◆ 本文
════════

- 更新日 : 2025年9月9日
圧縮記帳と税額控除の併用は可能?重複適用可能なケースや注意点をわかりやすく解説
圧縮記帳と税額控除は、いずれも企業の税負担を軽減するための制度ですが「両者を同時に適用できるのか?」という点に疑問をもつ方もいらっしゃるでしょう。
とくに、補助金などを受けて設備を取得した場合や、税制優遇(投資促進税制・経営強化税制など)を活用したいときには、制度の併用可否が重要な判断ポイントとなります。
本記事では、圧縮記帳と税額控除の併用が可能なケース・できないケース、併用時に注意すべきポイントなどをわかりやすく解説します。
実務上の判断が分かれる場面や、税理士への相談が必要な理由についても触れているため、制度活用を検討している事業者・経理担当者の方はぜひ参考にしてください。
圧縮記帳と税額控除の併用は可能
圧縮記帳と税額控除は、それぞれ独立した制度ですが、一定の条件を満たすことで併用することが可能です。
併用可否の判断には、圧縮記帳の適用が法人税法にもとづくものか、租税特別措置法にもとづくかが判断基準となります。
法人税法にもとづくものであれば、中小企業投資促進税制や中小企業経営強化税制は、圧縮記帳との併用が認められる代表的な例です。
併用によって、課税所得の圧縮と法人税額の直接減額を同時に享受できるため、節税効果を最大化したい企業にとって有効な手段といえます。
圧縮記帳とは
圧縮記帳とは、国庫補助金・工事負担金・保険金などを原資として固定資産を取得した場合に、その収益を益金から控除するための税務上の処理です。
そのため取得価額を圧縮することで、課税所得を減少させ、法人税の負担を軽減できます。
制度の適用には、対象資産や補助金の種類ごとの要件を正確に把握することが重要です。
税額控除とは
税額控除とは、一定の設備投資や研究開発投資などを行った際に、法人税額から直接一定額を差し引ける制度です。
代表的な制度には「中小企業投資促進税制」「中小企業経営強化税制」「研究開発税制」などがあり、適用条件を満たすことで法人税の軽減が期待できます。

════════

◆ 生データ
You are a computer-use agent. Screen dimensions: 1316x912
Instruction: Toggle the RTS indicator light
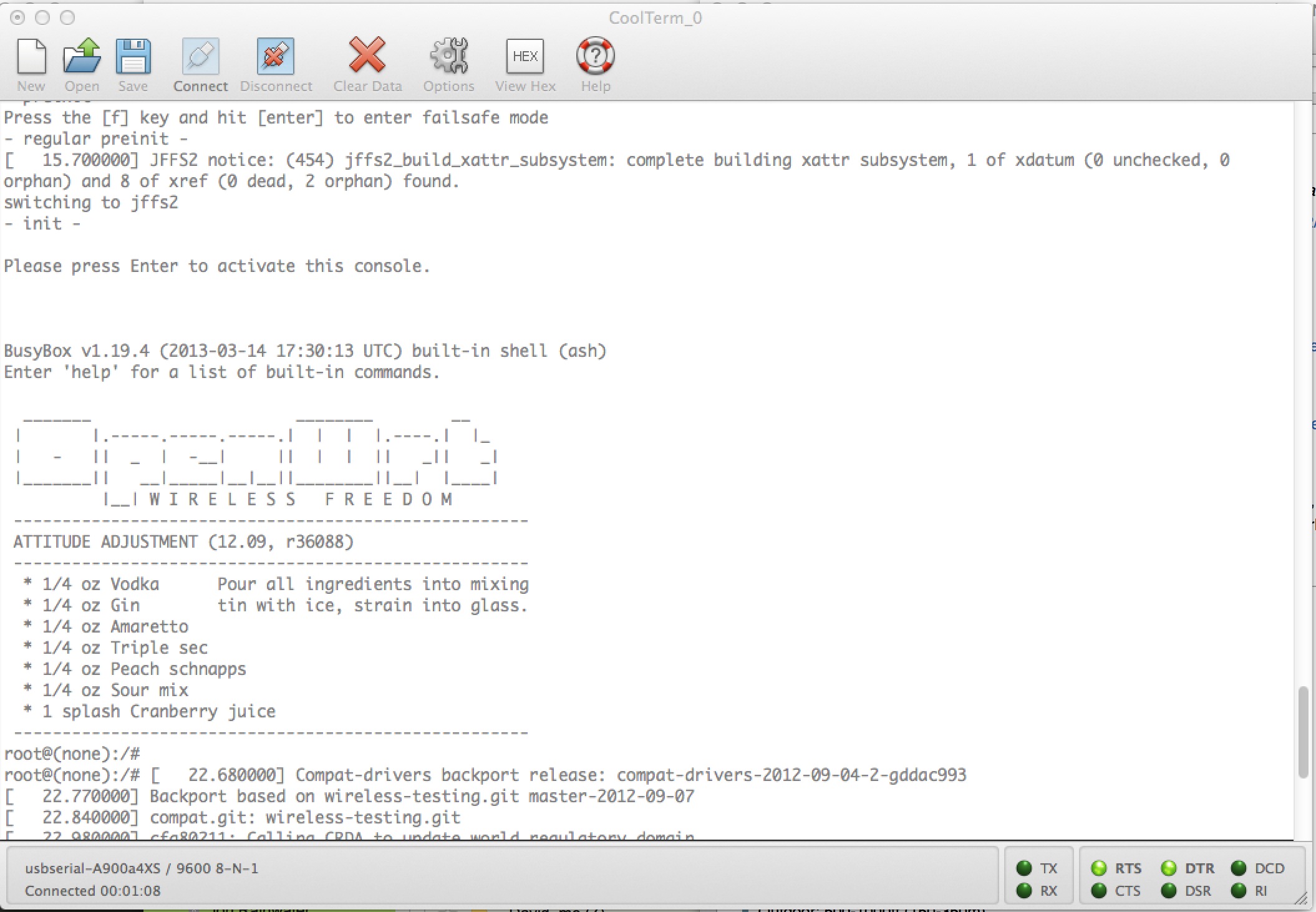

════════

◆ 指示 1
本文の次の一文を英語に訳してください。「圧縮記帳と税額控除は、それぞれ独立した制度ですが、一定の条件を満たすことで併用することが可能です。」
◆ 指示 2
本文のうち、「本記事では、圧縮記帳と税額控」で始まり「法人税の負担を軽減できます。」まで続く部分を、一字一句変えずに書き写してください。

◆ 解答 1
Advanced depreciation and tax credits are each independent systems, but they can be used together when certain conditions are met.

◆ 解答 2
本記事では、圧縮記帳と税額控除の併用が可能なケース・できないケース、併用時に注意すべきポイントなどをわかりやすく解説します。
実務上の判断が分かれる場面や、税理士への相談が必要な理由についても触れているため、制度活用を検討している事業者・経理担当者の方はぜひ参考にしてください。
圧縮記帳と税額控除の併用は可能
圧縮記帳と税額控除は、それぞれ独立した制度ですが、一定の条件を満たすことで併用することが可能です。
併用可否の判断には、圧縮記帳の適用が法人税法にもとづくものか、租税特別措置法にもとづくかが判断基準となります。
法人税法にもとづくものであれば、中小企業投資促進税制や中小企業経営強化税制は、圧縮記帳との併用が認められる代表的な例です。
併用によって、課税所得の圧縮と法人税額の直接減額を同時に享受できるため、節税効果を最大化したい企業にとって有効な手段といえます。
圧縮記帳とは
圧縮記帳とは、国庫補助金・工事負担金・保険金などを原資として固定資産を取得した場合に、その収益を益金から控除するための税務上の処理です。
そのため取得価額を圧縮することで、課税所得を減少させ、法人税の負担を軽減できます。